→ Exercise prompt
An exact copy of the lines from the one containing "Instruction: Open settings via the gear icon" through the last line below is required; include both of those lines and no others.

→ Data to use
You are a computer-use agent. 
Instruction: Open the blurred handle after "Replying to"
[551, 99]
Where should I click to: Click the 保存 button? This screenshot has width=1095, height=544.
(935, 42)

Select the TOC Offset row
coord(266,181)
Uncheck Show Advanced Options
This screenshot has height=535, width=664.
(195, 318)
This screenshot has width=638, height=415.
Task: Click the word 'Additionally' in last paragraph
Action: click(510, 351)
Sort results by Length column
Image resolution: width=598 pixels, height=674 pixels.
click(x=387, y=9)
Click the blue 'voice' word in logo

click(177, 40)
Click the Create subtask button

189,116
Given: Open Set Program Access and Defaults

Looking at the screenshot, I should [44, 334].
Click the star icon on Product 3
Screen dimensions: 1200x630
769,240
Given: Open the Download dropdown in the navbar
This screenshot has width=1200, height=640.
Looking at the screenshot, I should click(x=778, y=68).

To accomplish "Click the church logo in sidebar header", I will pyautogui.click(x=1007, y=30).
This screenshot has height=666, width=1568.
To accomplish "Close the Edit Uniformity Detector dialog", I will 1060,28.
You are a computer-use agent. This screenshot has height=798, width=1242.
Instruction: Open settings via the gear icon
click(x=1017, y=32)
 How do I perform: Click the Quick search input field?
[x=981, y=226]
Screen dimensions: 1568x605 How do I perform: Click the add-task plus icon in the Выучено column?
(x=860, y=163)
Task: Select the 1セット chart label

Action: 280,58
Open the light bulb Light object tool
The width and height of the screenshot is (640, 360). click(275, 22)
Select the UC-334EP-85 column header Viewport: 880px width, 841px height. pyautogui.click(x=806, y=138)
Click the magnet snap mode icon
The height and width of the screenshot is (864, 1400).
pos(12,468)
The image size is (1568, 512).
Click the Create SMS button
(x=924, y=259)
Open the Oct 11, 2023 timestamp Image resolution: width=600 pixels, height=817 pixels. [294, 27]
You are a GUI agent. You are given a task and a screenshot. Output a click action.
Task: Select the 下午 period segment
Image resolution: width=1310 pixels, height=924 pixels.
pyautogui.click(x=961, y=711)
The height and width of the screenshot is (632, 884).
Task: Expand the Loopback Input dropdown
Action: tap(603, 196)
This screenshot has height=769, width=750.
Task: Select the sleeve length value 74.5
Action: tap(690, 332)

→ Worked solution
Instruction: Open settings via the gear icon
click(x=1017, y=32)
 How do I perform: Click the Quick search input field?
[x=981, y=226]
Screen dimensions: 1568x605 How do I perform: Click the add-task plus icon in the Выучено column?
(x=860, y=163)
Task: Select the 1セット chart label

Action: 280,58
Open the light bulb Light object tool
The width and height of the screenshot is (640, 360). click(275, 22)
Select the UC-334EP-85 column header Viewport: 880px width, 841px height. pyautogui.click(x=806, y=138)
Click the magnet snap mode icon
The height and width of the screenshot is (864, 1400).
pos(12,468)
The image size is (1568, 512).
Click the Create SMS button
(x=924, y=259)
Open the Oct 11, 2023 timestamp Image resolution: width=600 pixels, height=817 pixels. [294, 27]
You are a GUI agent. You are given a task and a screenshot. Output a click action.
Task: Select the 下午 period segment
Image resolution: width=1310 pixels, height=924 pixels.
pyautogui.click(x=961, y=711)
The height and width of the screenshot is (632, 884).
Task: Expand the Loopback Input dropdown
Action: tap(603, 196)
This screenshot has height=769, width=750.
Task: Select the sleeve length value 74.5
Action: tap(690, 332)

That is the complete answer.